The data hunter challenge incorporated data provided by the Minor Planet Center (MPC), at the Harvard-Smithsonian Center for Astrophysics in Cambridge, Massachusetts, and images provided by the Catalina Sky Survey, an astronomical survey project run by the University of Arizona, Tucson, and focused on the discovery and study of near-Earth asteroids and comets.
“We applaud all the participants in the Asteroid Data Hunter challenge. We are extremely encouraged by the algorithm created and it’s already making a difference. This increase in knowledge will help assess more quickly which asteroids are potential threats, human destinations or resource rich,” said Chris Lewicki, president and chief engineer at Planetary Resources. “It has been exciting for our team to work with NASA on this project, and we also look forward to future space-based systems leveraging these results.”
Astronomers find asteroids by taking images of the same place in the sky and looking for star-like objects that move between frames, an approach that has been used since before Pluto was discovered in 1930. With more telescopes scanning the sky, the ever-increasing volume of data makes it impossible for astronomers to verify each detection by hand. This new algorithm gives astronomers the ability to use computers to autonomously and rapidly check the images and determine which objects are suitable for follow up, which leads to finding more asteroids than previously possible.
“The beauty of such archives is that the data doesn’t grow stale, and with novel approaches, techniques and algorithms, they can be harvested for new information. The participants of the Asteroid Data Hunter challenge did just that, probing observations of the night sky for new asteroids that might have slipped through the software cracks the first time the images were analyzed,” said Jose Luis Galache of the MPC. “Moreover, this software can now be used to analyze new images and is available to any observer who wants to use it. The Minor Planet Center applauds these efforts to provide superior tools to all, and looks forward to receiving new asteroid observations generated with them.”

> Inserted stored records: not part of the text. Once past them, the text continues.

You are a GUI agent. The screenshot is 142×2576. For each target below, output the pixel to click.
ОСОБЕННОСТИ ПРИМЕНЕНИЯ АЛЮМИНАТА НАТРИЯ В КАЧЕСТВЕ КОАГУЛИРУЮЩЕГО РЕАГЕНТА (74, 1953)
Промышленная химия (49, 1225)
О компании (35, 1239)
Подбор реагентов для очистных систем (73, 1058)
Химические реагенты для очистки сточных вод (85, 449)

The desktop software application is free and can be used on any basic desktop or laptop computer. Amateur astronomers may take images from their telescopes and analyze them with the application. The application will tell the user whether a matching asteroid record exists and offer a way to report new findings to the Minor Planet Center, which then confirms and archives new discoveries.
Through NASA’s asteroid initiative, the agency seeks to enhance its ongoing work in the identification and characterization of near-Earth objects for further scientific investigation. This work includes locating potentially hazardous asteroids and identifying those viable for redirection to a stable lunar orbit for future exploration by astronauts using NASA’s Space Launch System rocket and Orion spacecraft. The Asteroid Grand Challenge, one part of the asteroid initiative, expands the agency’s efforts beyond traditional boundaries and encourages partnerships and collaboration with a variety of organizations.
The algorithm contests were managed and executed by NASA’s Center of Excellence for Collaborative Innovation (CoECI). CoECI was established at the request of the White House Office of Science and Technology Policy to advance NASA’s open innovation efforts and extend that expertise to other federal agencies. CoECI uses the NASA Tournament Lab (NTL) for its advanced algorithmic and software development contests. Through its contract with the Crowd Innovation Lab at Harvard University, NTL uses Appirio’s Crowdsourcing platform powered by Topcoder to enable a community of more than 750,000 designers, developers and data scientists to create the most innovative, efficient and optimized solutions for specific, real-world challenges faced by NASA. Data storage of the Catalina Sky Survey data was provided by Amazon Web Services.